Non dimentica nessuno Cuomo, ebbro di felicità. «Un ringraziamento a tutti i tecnici personali (Daniele Pantoni, Roberto Cirillo, Giovanni Sperlinga e Massimo Zenga Germano), ai preparatori Edoardo Kirschner e Andrea Vivian, allo staff medico e agli uffici federali, per aver contribuito al raggiungimento dell'obiettivo». E ancora «Grazie soprattutto ai miei «bracci» destro e sinistro Giacomo Falcini e Luigi Mazzone, insostituibili nei loro ruoli, che hanno dovuto sorbire e assorbire le mie ansie, dubbi e preoccupazioni». Gioco di squadra perfetto. «Tanti elementi compongono il tutto, ciascuno col suo ruolo e le proprie mansioni, come un’orchestra.
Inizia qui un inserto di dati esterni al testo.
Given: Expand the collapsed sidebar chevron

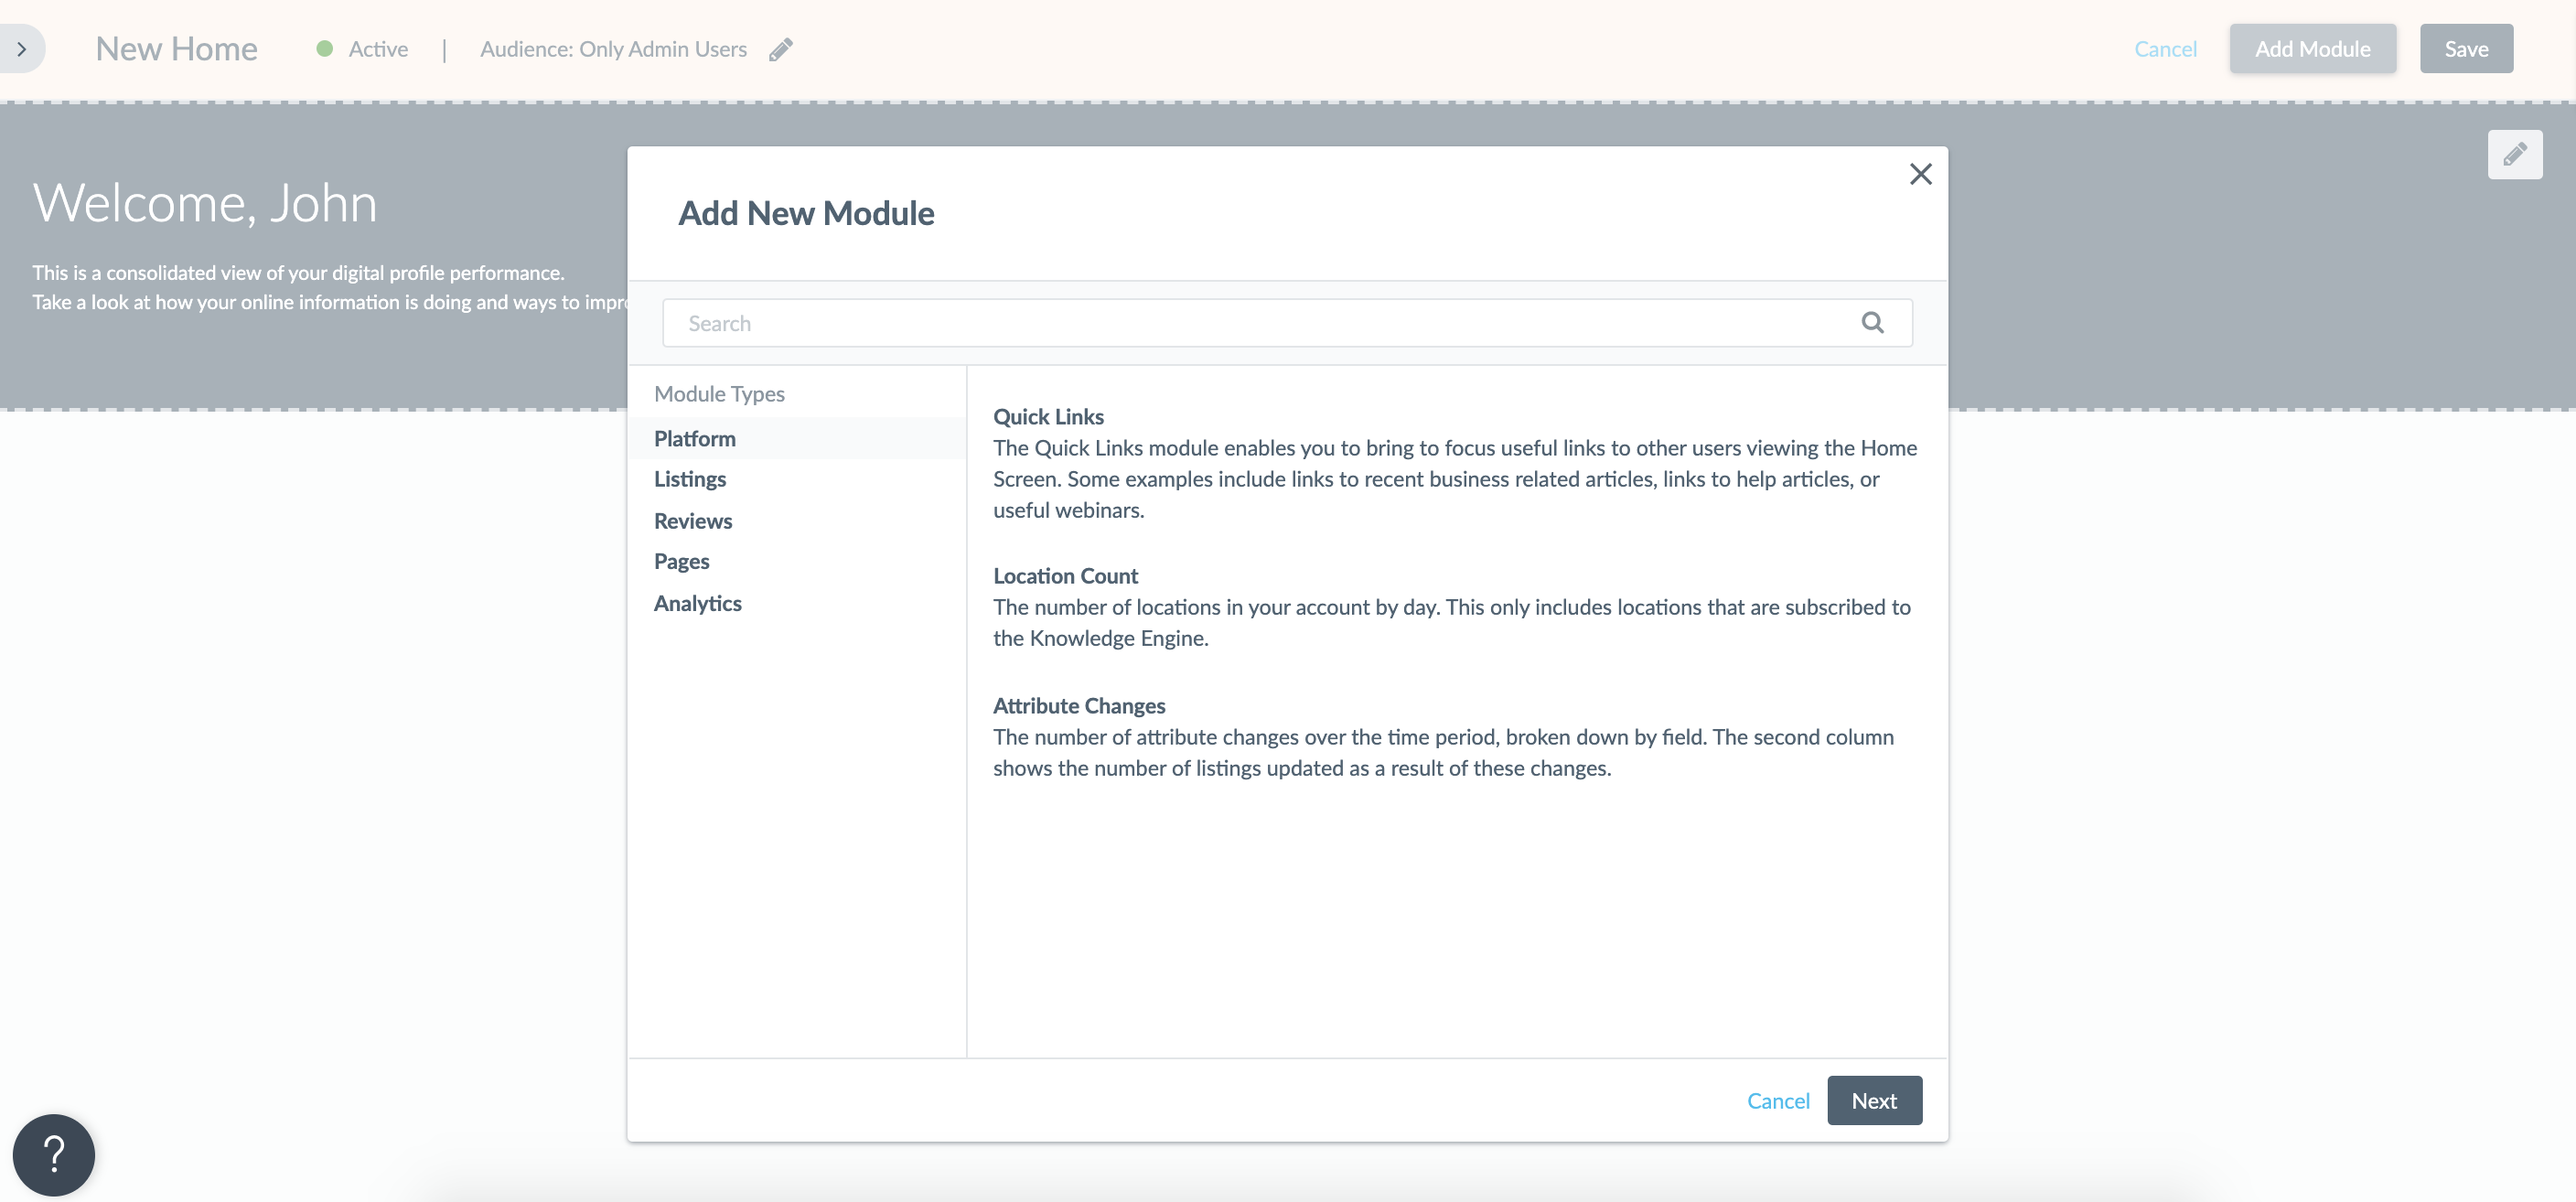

Rossella e Mara, quando girano bene, non lasciano spazio a nessuno, Chicca è stata superlativa, e se ci avesse creduto un poco in più, poteva tornare a casa con due medaglie al collo, senza rubare niente a nessuno. Alberta ha lavorato due anni per quella frazione ed fatto bene il suo lavoro, contabilizzando un «falso» meno due, con un rosso inspiegabile ed una stoccata clamorosamente non valida, invece aggiudicata (la cinese si era toccata da sola), con un arbitraggio senza errori avrebbe chiuso pari. Sono felice per loro, per me e per tutto il movimento femminile. Ora aspettiamo gli sciabolatori ed incrociamo le dita», conclude Cuomo (nelle foto di Augusto Bizzi), argento a Rio 2016 con Rossella Fiamingo nella prova individuale (la prima medaglia olimpica individuale nella storia della spada femminile italiana) e con Marco Fichera, Enrico Garozzo, Paolo Pizzo, Andrea Santarelli. A Parigi 2024 per chiudere il cerchio.